I was surprised that Aubrey Plaza was doing another series, and then you get to two-thirds of the way through the pilot, and I thought, “Oh, okay that’s how she’s doing it.” But she’s a continuing presence on the show.

She was asked in the TCA panel, “How did you approach this role if you die?,” and she said, “I just try to play each scene the best I could.” I think that’s the truth. It might sound funny but it’s the truth. I was always clear with her about the role and what it was and where it went, but it’s not clear in the story until you’re a few hours in, and there are elements that she had to play that would really just involve, “I’m just going to be in this moment and do what’s called for in this moment and I’m not going to worry about, oh, what’s my backstory?” She was great. She’s a revelation. She’s the most spontaneous and kinetic actor and she’s funny and she’s controversial. You know what I mean? She’s perfectly excited to just break all the rules and that was great for us.

She says Lenny was written as a man. What kind of actor did you have in mind before she came?

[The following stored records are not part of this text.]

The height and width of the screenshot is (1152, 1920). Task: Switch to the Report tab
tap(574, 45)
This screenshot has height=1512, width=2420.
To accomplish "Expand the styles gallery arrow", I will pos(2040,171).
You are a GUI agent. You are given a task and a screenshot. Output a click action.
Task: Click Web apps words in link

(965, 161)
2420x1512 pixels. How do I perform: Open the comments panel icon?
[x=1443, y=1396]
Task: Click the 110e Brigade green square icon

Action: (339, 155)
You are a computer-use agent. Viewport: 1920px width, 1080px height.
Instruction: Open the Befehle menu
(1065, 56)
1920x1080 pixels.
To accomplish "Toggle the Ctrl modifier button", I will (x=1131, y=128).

No. I don’t know that I had a specific actor in mind. I had this sidekick kind of character in the hospital and it went somewhere else. I had met with her at some point and it just seemed really interesting to me. I’m always open to that and once it’s time to like, “You wrote it but now you have to make it [something else].” Is it Jeffrey Donovan in that role, which he’s never done before, so unexpected from him? I just had a sense from her of what she could do and I really love taking comedic performers and using them in unexpected ways.